Her head hurts. People waiting for the hole
to be made say, hurry, you're so strong.

A strong woman is a woman bleeding
inside. A strong woman is a woman making
herself strong every morning while her teeth
loosen and her back throbs. Every baby,
a tooth, midwives used to say, and now
every battle a scar. A strong woman
is a mass of scar tissue that aches
when it rains and wounds that bleed
when you bump them and memories that get up
in the night and pace in boots to and fro.

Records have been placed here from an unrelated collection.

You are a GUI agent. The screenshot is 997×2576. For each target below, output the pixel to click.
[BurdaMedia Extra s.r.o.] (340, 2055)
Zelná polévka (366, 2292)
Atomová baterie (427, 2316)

A strong woman is a woman who craves love
like oxygen or she turns blue choking.
A strong woman is a woman who loves
strongly and weeps strongly and is strongly
terrified and has strong needs.
A strong woman is strong
in words, in action, in connection, in feeling;
she is not strong as a stone but as a wolf
suckling her young. Strength is not in her, but she
enacts it as the wind fills a sail.

What comforts her is others loving
her equally for the strength and for the weakness
from which it issues, lightning from a cloud.
Lightning stuns. In rain, the clouds disperse.
Only water of connection remains,
flowing through us. Strong is what we make
each other. Until we are all strong together,
a strong woman is a woman strongly afraid.